To achieve our results on capacity and trainability, we relied heavily on a HP tuner. Most practitioners do not have the time or resources to make use of such a tuner, typically only adjusting the HPs a few times themselves. So we wondered how the various architectures would perform if we set HPs randomly, within the ranges specified (see Appendix for ranges). We tried this 1000 times on the parentheses task, for all 200k parameter architectures at depths 1 and 8 (Figure 5 and Table 1). The noticeable trends are that the IRNN returned an infeasible error nearly half of the time, and the LSTM (depth 1) and GRU (depth 8) were infeasible the least number of times, where infeasibility means that the training loss diverged. For depth 1, the GRU gave the smallest error, and the smallest median error, and for depth 8, the +RNN delivered the smallest error and smallest median error.

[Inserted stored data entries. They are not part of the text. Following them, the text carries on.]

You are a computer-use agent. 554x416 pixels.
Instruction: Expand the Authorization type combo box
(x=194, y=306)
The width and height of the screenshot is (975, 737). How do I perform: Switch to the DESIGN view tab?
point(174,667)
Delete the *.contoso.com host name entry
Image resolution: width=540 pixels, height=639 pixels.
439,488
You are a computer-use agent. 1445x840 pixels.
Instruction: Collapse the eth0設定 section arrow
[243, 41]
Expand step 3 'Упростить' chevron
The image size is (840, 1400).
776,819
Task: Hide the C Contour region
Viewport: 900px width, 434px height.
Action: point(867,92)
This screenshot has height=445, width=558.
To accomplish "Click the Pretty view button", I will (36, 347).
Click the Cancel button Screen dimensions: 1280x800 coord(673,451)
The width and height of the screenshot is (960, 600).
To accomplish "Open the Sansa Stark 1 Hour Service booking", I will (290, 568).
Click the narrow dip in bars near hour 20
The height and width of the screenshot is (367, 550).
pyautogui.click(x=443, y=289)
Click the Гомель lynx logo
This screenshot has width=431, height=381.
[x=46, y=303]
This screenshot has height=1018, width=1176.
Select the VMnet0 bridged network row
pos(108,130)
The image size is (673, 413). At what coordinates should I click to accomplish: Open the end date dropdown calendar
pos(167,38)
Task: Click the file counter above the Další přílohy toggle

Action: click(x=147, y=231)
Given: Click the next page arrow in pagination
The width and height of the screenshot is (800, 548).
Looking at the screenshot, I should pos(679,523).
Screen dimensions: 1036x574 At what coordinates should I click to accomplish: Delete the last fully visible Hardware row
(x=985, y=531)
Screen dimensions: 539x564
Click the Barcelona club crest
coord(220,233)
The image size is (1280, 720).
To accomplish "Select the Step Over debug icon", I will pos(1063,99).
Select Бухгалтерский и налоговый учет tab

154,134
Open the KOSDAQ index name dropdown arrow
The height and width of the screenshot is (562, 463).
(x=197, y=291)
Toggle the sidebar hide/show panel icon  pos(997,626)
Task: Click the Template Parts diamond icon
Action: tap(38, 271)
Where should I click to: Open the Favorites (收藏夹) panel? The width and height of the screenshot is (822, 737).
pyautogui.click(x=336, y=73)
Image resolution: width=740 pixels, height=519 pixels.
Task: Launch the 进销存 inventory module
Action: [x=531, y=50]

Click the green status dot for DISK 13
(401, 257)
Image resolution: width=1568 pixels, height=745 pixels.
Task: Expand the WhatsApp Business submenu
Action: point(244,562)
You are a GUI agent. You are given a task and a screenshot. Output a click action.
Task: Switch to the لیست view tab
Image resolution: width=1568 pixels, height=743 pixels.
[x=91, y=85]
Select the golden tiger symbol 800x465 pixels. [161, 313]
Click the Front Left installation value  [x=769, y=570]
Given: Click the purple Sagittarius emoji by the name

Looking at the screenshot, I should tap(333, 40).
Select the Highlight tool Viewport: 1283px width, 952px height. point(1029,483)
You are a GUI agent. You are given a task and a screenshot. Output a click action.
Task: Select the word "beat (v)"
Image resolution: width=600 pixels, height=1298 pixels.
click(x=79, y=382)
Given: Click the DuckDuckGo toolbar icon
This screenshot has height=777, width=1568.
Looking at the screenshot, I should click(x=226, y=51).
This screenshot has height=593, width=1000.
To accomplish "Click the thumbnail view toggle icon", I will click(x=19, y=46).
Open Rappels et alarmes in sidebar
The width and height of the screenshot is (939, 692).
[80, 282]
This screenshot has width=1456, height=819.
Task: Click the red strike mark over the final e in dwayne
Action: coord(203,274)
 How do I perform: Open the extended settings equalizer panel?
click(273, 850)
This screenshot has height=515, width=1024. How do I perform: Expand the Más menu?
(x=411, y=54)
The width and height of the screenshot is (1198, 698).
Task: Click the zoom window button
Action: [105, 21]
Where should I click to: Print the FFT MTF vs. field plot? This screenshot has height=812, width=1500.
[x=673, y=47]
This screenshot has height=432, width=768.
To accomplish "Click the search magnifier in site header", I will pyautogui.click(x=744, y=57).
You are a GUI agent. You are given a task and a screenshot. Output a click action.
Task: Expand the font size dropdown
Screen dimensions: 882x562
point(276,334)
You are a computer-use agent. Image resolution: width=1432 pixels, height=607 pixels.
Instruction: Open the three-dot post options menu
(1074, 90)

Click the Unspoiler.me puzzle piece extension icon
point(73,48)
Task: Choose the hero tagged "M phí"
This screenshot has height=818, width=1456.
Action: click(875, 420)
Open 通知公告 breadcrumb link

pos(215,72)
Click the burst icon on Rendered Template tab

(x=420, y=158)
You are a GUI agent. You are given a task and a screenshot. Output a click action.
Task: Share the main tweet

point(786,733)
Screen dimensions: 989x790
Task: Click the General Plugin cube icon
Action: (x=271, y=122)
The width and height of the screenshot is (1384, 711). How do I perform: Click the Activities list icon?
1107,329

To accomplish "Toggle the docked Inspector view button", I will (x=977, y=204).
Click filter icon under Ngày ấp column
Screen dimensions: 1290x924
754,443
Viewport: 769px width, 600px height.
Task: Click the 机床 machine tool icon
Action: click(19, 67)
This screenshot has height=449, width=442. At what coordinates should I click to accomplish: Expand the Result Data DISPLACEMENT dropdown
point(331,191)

|Architecture||% Infeasible (1 layer)||% Infeasible (8 layer)|
|GRU||15.5 %||3.2 %|
|IRNN||56.7 %||44.6 %|
|LSTM||12.0 %||4.0 %|
|RNN||21.5 %||18.7 %|
|UGRNN||20.2 %||11.5 %|
Here we report that a number of RNN variants can hold between 3-6 bits per parameter about their task, and that these variants can remember a number of random inputs that is nearly equal to the number of hidden units in the RNN. The quantification of the number of bits per parameter an RNN can store about a task is particularly important, as it was not previously known whether the amount of information about a task that could be stored was even linear in the number of parameters.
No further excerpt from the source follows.